## Task prompt
Set down, exactly and in full, the line holding "Screen dimensions: 296x442" and all the lines after it until the listing ends, and nothing else.

## Input records
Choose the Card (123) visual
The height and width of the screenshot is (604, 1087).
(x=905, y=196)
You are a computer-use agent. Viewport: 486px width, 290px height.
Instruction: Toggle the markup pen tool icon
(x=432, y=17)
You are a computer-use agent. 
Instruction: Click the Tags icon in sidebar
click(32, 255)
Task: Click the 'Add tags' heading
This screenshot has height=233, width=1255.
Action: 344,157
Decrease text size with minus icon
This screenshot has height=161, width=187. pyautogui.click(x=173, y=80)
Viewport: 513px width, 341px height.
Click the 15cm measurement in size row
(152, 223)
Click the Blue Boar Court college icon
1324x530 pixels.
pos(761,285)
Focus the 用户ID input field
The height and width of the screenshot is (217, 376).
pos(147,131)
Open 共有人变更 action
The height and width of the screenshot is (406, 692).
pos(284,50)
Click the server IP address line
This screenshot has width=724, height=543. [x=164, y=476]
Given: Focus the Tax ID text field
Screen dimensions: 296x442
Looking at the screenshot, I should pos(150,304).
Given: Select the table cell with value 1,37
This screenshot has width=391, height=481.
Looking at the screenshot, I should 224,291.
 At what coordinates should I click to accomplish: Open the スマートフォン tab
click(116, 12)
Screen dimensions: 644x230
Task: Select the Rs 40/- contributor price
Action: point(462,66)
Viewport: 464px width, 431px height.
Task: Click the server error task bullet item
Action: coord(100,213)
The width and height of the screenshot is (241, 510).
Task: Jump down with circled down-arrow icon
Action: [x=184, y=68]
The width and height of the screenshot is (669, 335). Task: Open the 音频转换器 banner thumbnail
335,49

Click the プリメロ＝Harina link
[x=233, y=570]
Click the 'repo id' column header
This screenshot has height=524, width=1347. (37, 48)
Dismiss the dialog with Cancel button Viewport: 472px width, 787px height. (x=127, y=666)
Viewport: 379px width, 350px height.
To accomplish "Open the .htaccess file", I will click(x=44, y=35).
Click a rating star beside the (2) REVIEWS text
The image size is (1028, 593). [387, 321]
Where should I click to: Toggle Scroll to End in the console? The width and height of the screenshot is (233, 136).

## Problem solution
Screen dimensions: 296x442
Looking at the screenshot, I should pos(150,304).
Given: Select the table cell with value 1,37
This screenshot has width=391, height=481.
Looking at the screenshot, I should 224,291.
 At what coordinates should I click to accomplish: Open the スマートフォン tab
click(116, 12)
Screen dimensions: 644x230
Task: Select the Rs 40/- contributor price
Action: point(462,66)
Viewport: 464px width, 431px height.
Task: Click the server error task bullet item
Action: coord(100,213)
The width and height of the screenshot is (241, 510).
Task: Jump down with circled down-arrow icon
Action: [x=184, y=68]
The width and height of the screenshot is (669, 335). Task: Open the 音频转换器 banner thumbnail
335,49

Click the プリメロ＝Harina link
[x=233, y=570]
Click the 'repo id' column header
This screenshot has height=524, width=1347. (37, 48)
Dismiss the dialog with Cancel button Viewport: 472px width, 787px height. (x=127, y=666)
Viewport: 379px width, 350px height.
To accomplish "Open the .htaccess file", I will click(x=44, y=35).
Click a rating star beside the (2) REVIEWS text
The image size is (1028, 593). [387, 321]
Where should I click to: Toggle Scroll to End in the console? The width and height of the screenshot is (233, 136).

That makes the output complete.